* **What is asked**
A) List the username of every poster in the forum thread about GPS reception, in the order they appear.
B) Answer these questions using the forum thread about GPS reception:
(i) Which version of the app stays on the loading screen until there is a full GPS lock?
(ii) What does yojimboguy do when the loading screen problem happens?
(iii) What GPS setting does More Cowbell always drive with?

* **Excerpted passage**
______________________________

# Is full GPS reception now required?



## werty (Oct 1, 2015)

Noticed today that the Android app stays on the loading screen until you have a full GPS lock. Before it didn't care if there was only partial location (i.e. non-GPS).

Note that this might be old and I only just noticed it, but I'm posting it anyway because over the past few days there's been complaints of infinite loading screen.


----------



## Bean (Sep 24, 2016)

Perhaps they're trying to prevent people from driving from their couch. I know of a lot of drivers in slower markets that will login while at home and wait for a ping. Personally I don't see a problem with that if they're dressed and ready to roll but Uber likes us to sit in our cars for hours if necessary.


----------



## yojimboguy (Mar 2, 2016)

When that happens i just close and reopen the app, and it goes straight to the map page.


----------



## More Cowbell (May 8, 2016)

I always drive around with the GPS set to device only. Have had some intermittent issues with GPS set to 'high accuracy',especially downtown where signals are bouncing around on buildings.

______________________________

* **Given material**
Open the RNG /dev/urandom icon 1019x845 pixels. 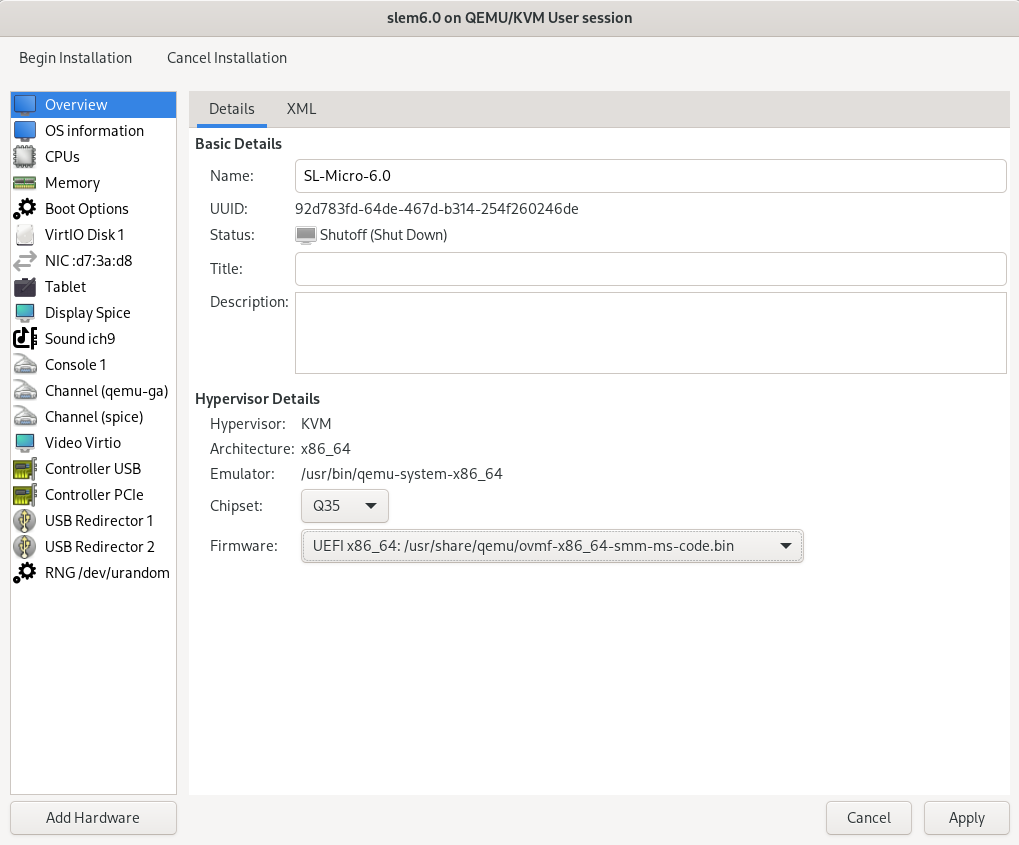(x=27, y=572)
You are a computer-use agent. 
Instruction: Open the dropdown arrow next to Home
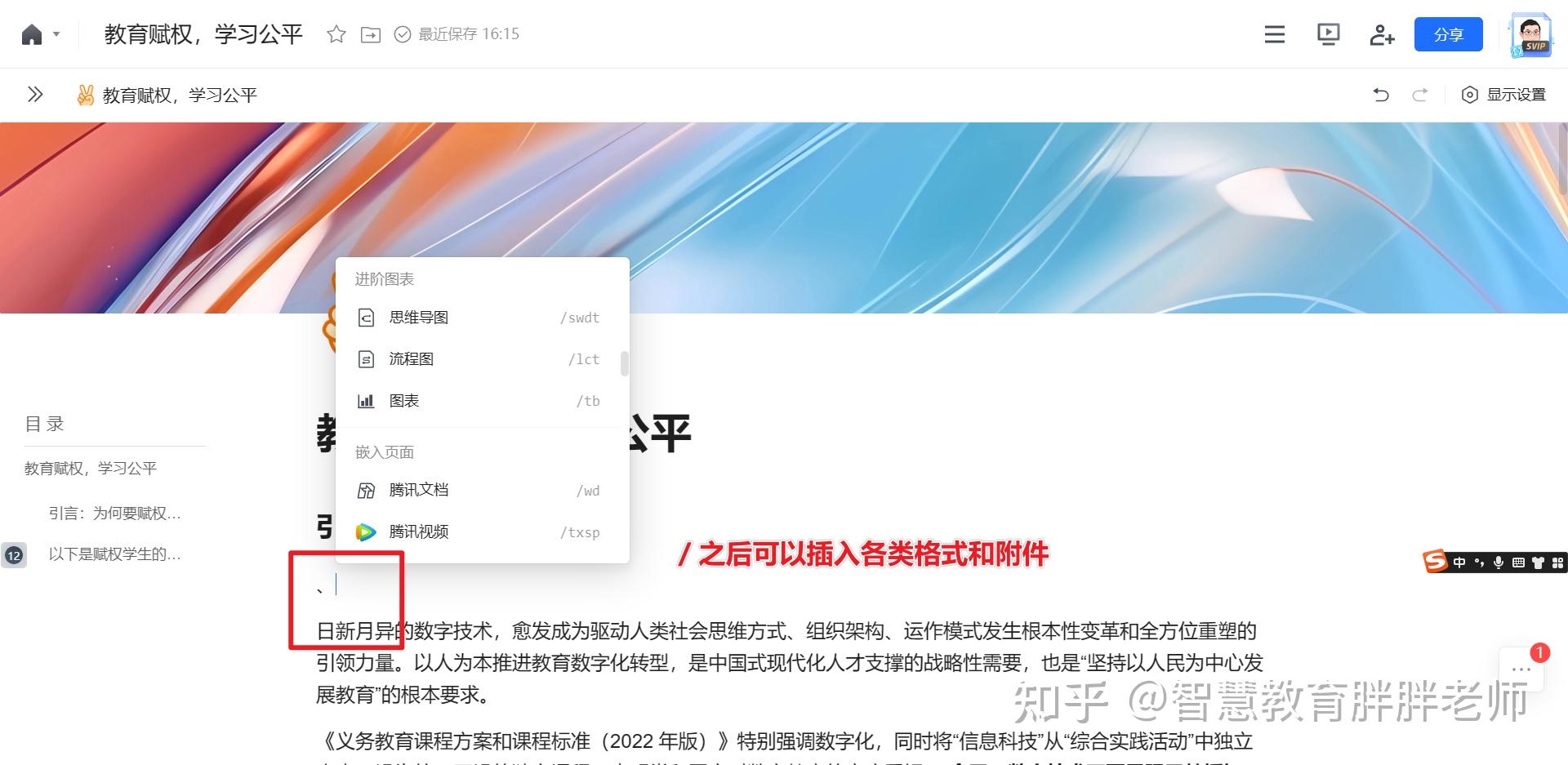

______________________________

* **Expected results**
A) werty, Bean, yojimboguy, More Cowbell

B)
(i) The Android app.
(ii) Closes and reopens the app, which then goes straight to the map page.
(iii) Device only.